§ DATA FOR THIS EXERCISE
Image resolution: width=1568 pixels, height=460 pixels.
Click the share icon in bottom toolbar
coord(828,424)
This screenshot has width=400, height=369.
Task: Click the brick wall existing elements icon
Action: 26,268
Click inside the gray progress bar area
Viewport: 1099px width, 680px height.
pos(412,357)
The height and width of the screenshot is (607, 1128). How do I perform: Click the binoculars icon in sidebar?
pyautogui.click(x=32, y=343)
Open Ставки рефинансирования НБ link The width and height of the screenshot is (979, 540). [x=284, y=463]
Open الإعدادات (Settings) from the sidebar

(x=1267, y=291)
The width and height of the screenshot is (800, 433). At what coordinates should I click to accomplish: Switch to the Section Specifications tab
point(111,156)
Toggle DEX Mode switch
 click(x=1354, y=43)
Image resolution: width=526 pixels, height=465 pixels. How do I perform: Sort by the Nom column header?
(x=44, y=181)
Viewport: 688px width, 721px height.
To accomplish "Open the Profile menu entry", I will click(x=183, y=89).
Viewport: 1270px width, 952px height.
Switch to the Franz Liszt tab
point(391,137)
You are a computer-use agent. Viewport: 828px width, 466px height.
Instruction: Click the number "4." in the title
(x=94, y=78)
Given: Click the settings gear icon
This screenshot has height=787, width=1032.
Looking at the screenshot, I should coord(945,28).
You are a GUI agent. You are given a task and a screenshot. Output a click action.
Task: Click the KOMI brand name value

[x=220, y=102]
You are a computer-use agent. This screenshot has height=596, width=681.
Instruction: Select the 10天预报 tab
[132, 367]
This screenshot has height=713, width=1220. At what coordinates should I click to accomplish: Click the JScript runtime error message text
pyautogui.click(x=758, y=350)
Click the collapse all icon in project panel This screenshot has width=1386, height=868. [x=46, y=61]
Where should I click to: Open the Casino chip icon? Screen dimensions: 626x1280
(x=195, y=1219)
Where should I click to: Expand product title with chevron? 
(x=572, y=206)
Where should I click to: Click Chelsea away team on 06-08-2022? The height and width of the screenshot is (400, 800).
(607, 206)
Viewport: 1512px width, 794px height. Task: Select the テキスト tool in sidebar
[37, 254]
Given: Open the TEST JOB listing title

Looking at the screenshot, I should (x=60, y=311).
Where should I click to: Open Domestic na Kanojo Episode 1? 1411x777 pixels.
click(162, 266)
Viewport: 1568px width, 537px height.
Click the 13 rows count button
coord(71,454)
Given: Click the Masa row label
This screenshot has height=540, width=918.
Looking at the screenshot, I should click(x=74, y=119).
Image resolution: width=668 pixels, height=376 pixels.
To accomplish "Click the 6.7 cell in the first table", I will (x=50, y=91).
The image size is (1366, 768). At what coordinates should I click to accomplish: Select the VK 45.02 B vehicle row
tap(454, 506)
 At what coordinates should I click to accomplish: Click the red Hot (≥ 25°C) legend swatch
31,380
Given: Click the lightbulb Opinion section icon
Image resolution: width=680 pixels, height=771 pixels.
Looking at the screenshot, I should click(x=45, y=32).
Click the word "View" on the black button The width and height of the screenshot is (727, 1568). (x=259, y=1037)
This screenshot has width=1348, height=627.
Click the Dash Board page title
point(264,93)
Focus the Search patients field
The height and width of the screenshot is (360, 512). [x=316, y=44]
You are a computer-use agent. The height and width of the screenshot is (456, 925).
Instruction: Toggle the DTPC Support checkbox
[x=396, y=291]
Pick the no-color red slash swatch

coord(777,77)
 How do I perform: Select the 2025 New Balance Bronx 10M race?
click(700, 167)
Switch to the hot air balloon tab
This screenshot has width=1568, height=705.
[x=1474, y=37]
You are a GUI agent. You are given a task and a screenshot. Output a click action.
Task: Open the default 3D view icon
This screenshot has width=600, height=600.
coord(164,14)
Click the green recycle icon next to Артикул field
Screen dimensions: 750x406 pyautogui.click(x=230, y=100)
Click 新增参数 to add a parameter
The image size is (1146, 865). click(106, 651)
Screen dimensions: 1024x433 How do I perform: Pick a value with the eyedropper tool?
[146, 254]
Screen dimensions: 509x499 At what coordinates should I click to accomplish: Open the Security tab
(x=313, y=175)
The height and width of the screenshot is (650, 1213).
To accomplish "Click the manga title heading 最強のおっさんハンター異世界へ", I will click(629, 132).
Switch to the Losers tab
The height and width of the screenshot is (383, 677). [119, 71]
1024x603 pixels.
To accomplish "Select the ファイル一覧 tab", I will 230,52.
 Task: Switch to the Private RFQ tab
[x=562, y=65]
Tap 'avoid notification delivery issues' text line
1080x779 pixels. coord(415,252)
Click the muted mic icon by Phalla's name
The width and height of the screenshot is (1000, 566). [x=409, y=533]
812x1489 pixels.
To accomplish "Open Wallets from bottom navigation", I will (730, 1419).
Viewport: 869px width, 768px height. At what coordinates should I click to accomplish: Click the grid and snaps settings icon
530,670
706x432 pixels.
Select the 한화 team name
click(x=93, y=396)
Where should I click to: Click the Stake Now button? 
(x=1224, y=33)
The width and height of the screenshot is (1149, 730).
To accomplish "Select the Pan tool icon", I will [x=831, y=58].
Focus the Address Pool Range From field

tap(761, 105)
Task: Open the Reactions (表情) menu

§ EXERCISE DIRECTIONS
Each line of the listing that includes the word "menu" should be copied out.

§ COMPLETED EXERCISE
To accomplish "Open the Profile menu entry", I will click(x=183, y=89).
Task: Open the Reactions (表情) menu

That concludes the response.